Santificar el nombre de Dios es confesar que Él es nuestro Padre, y nosotros sus hijos, es orar para que se revele Su verdadero carácter y sea conocido en este mundo, es clamar para que toda idea equivocada de Él sea quitada, y más y más personas puedan tener un encuentro personal con Él en Cristo. Santificar el nombre de Dios es romper la barrera entre lo sagrado y lo secular y hacerle que Él sea el centro de todo en la vida, en todos los aspectos, de manera integral. Es eliminar la brecha entre lo que creemos y lo que en verdad vivimos, es que el mundo pueda reconocer a Dios a través de cómo se revela a través de la vida de sus hijos. Cada discípulo de Cristo necesita santificar el nombre de Dios en su propia vida (1 Pedro 1:15).
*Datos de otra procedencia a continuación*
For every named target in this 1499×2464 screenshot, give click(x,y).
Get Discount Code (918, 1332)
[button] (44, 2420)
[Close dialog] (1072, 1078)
Por eso, en muchas ocasiones viviremos nuestro Getsemaní, y como respuesta a nuestras oraciones, la cruz, pues de ella depende nuestra dependencia total al Padre, y aunque pasemos dificultad y padecimientos, no podemos olvidar que “la creación aguarda con ardiente anhelo la manifestación de los hijos de Dios” (Romanos 8:19). Vivamos pues santificando Su nombre en nuestros hogares, trabajos, universidades y escuelas, en la calle, mercados, lugares de ocio…, con perseverancia, con el poder del Espíritu que intercede por nosotros, y aunque no entendamos y sean inexplicables algunas respuestas de Dios, vivamos en la confianza de que todo es para bien de aquellos que le aman.

Hagamos nuestra la oración del Padrenuestro, profundicemos en ella y gocémonos de poder clamar a Dios como Padre, santificando Su Nombre allá donde estemos. Leamos despacio cada frase, y fijémonos cómo están ausentes las palabras “yo”, “mi”, o “mío”. Es una oración comunitaria, en primera persona del plural, que habla de las cosas que verdaderamente importan a Dios: de su cercanía a nosotros, de su soberanía y poder, de la extensión del Reino, de la rendición a su Voluntad, de confiar en Su provisión, de volvernos a Él y regresar a casa, del poder del perdón, y de su mano que nos guía ante las decisiones que tomamos cada día. Porque se trata de Él, y orar es aprender a pensar como Dios piensa.

REFLEXIONEMOS: Nos es fácil clamar a Dios como Padre, pero: ¿respondemos como hijos suyos? ¿Cuántas veces nos hemos sentido decepcionados por no recibir de Él lo que esperábamos? ¿Qué áreas de tu vida no están santificando el nombre de Dios? ¿Qué puedes hacer al respecto?